As a practical matter, the most effective way to surveil for abusive trading practices across the wide range of market centers is to consolidate audit trail data in a single place so that violative trading practices can be more readily identified.
As regulators look to the future, we must squarely address the surveillance challenges that evolving market structures present. We must have timely access to the data we need to ensure effective market surveillance. There must be an effective regulatory structure that keeps pace with the evolving market structure. And, regulators need a consolidated audit trail to effectively detect market manipulation and fraud. FINRA is working closely with the SEC, and other regulators, on these important initiatives that are central to enhancing regulators' ability to best oversee today's markets.
About Stephen Luparello
Stephen Luparello is FINRA's Vice Chairman. In this capacity, Mr. Luparello oversees FINRA's regulatory operations, including Enforcement, Market Regulation, Member Regulation and Business Solutions. Prior to this position, Mr. Luparello served as FINRA's Interim Chief Executive Officer.
Mr. Luparello began his tenure at FINRA (then NASD) in 1996 as Vice President of the NASD Office of Disciplinary Policy. He became the head of NASD's Market Regulation Department in 1999, with responsibility for oversight of trading on The NASDAQ Stock Market, the American Stock Exchange, the Over-the-Counter equities market, and the corporate and municipal fixed income markets. He has also overseen the organization’s creation of cutting-edge market regulatory technology.
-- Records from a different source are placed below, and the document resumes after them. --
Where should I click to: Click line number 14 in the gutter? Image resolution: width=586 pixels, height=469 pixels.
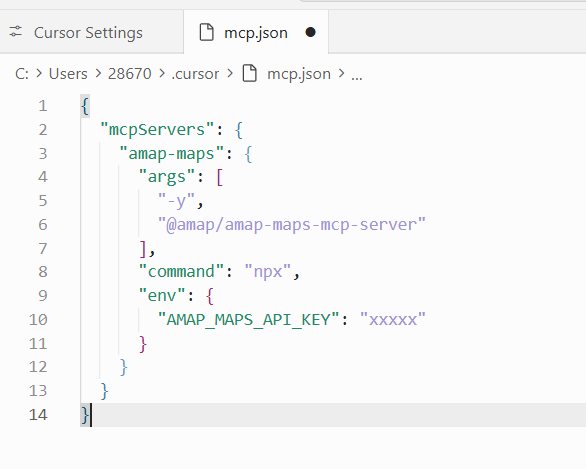pyautogui.click(x=38, y=415)
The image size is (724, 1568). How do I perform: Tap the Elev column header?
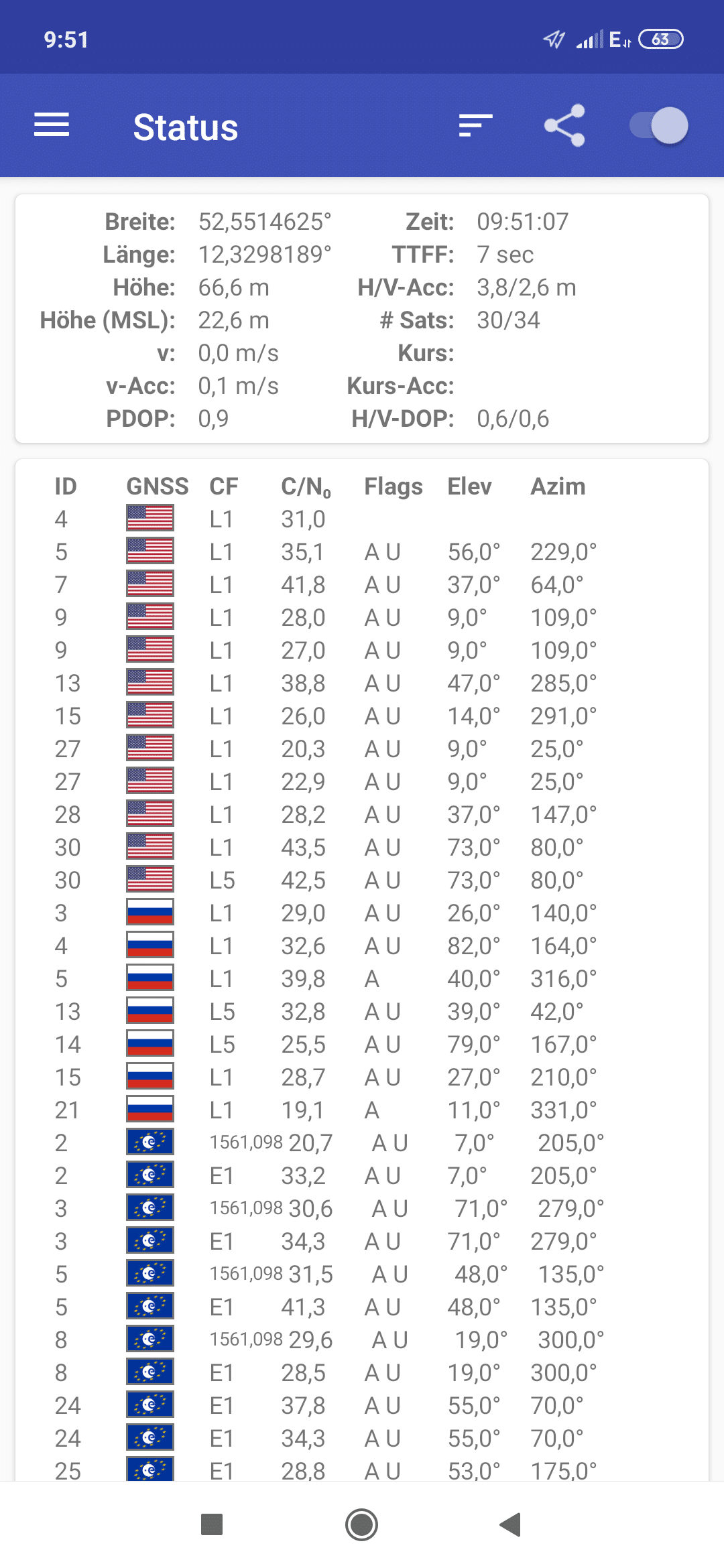(469, 486)
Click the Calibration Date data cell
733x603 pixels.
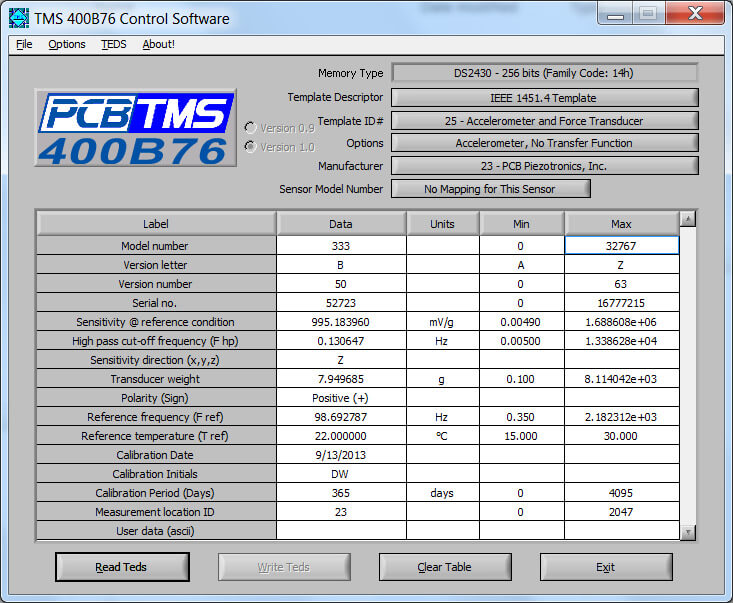coord(341,455)
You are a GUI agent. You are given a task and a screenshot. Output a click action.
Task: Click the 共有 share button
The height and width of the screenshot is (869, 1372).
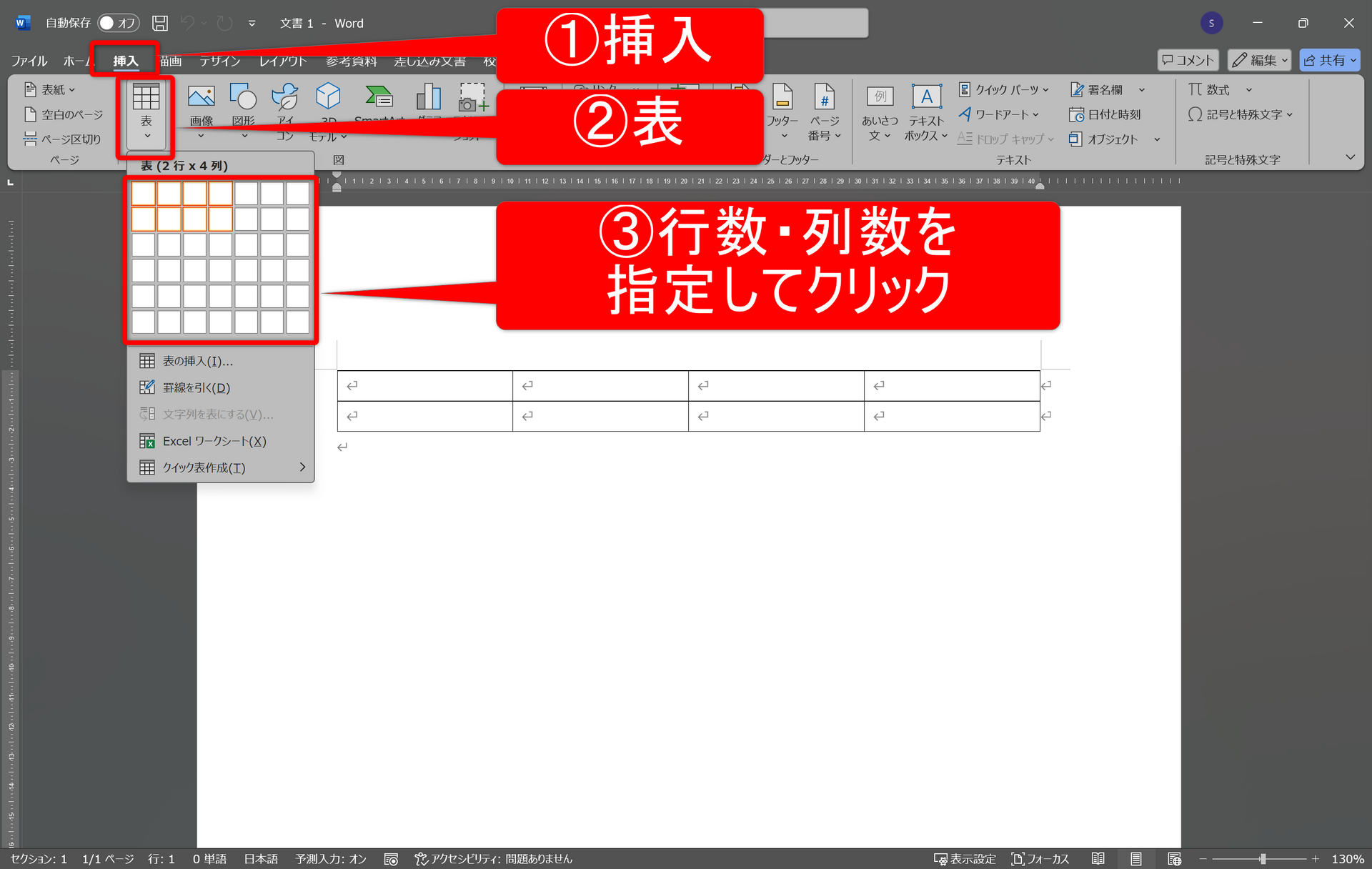(x=1328, y=60)
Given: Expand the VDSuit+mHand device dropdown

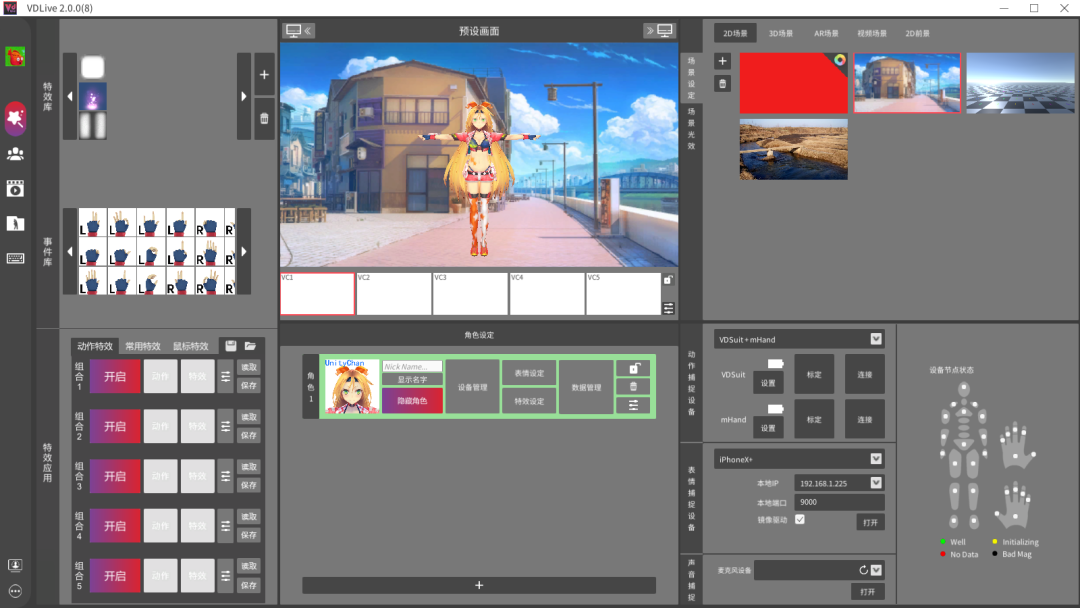Looking at the screenshot, I should (876, 339).
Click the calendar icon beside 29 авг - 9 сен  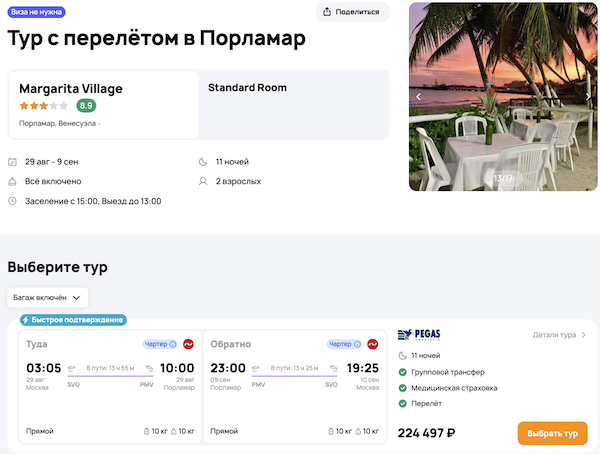point(12,162)
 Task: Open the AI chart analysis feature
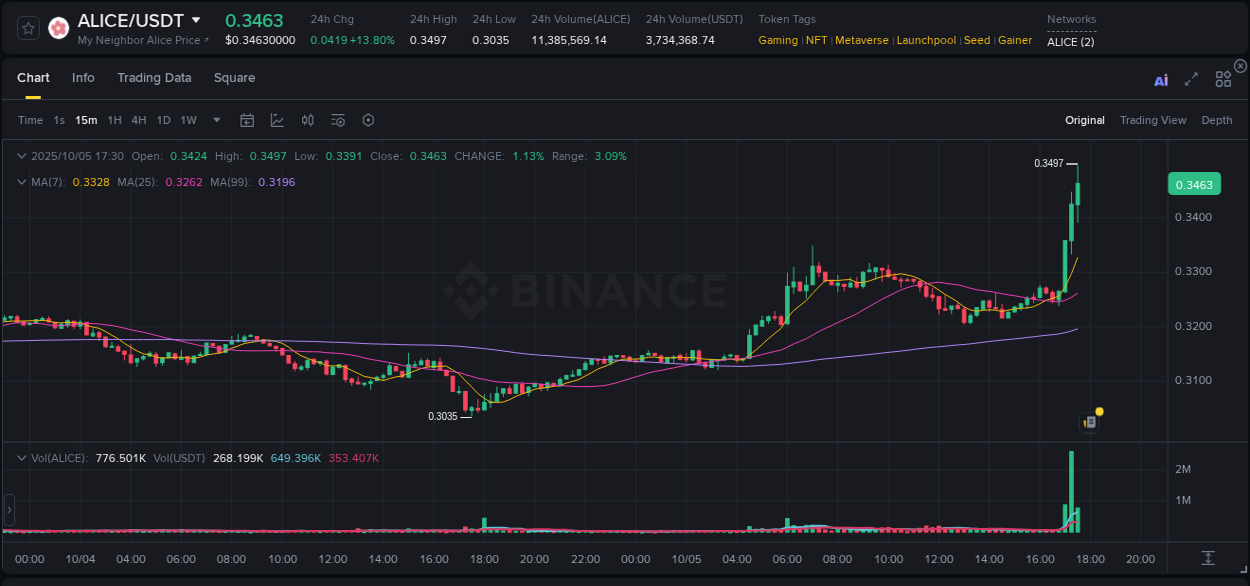[1160, 79]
Mr. Luparello played a critical role in orchestrating the consolidation of NASD and the member regulation, enforcement and arbitration functions of NYSE Regulation to create FINRA in 2007. He also continues to lead FINRA’s regulatory work for markets and exchanges in the United States—and in 2010, oversaw the agreement to perform regulatory services for NYSE Euronext's U.S. equities and options markets.
From 1994 to 1996, Mr. Luparello was Chief of Staff to the Chair of the Commodity Futures Trading Commission. Prior to joining the CFTC, he served four years as legal counsel to former FINRA CEO Mary Schapiro at the SEC, and as legal counsel in the SEC's Division of Market Regulation.
Mr. Luparello serves on the board of the Depository Trust & Clearing Corporation. He is a graduate of the Washington and Lee University School of Law and received his undergraduate degree in History from LeMoyne College.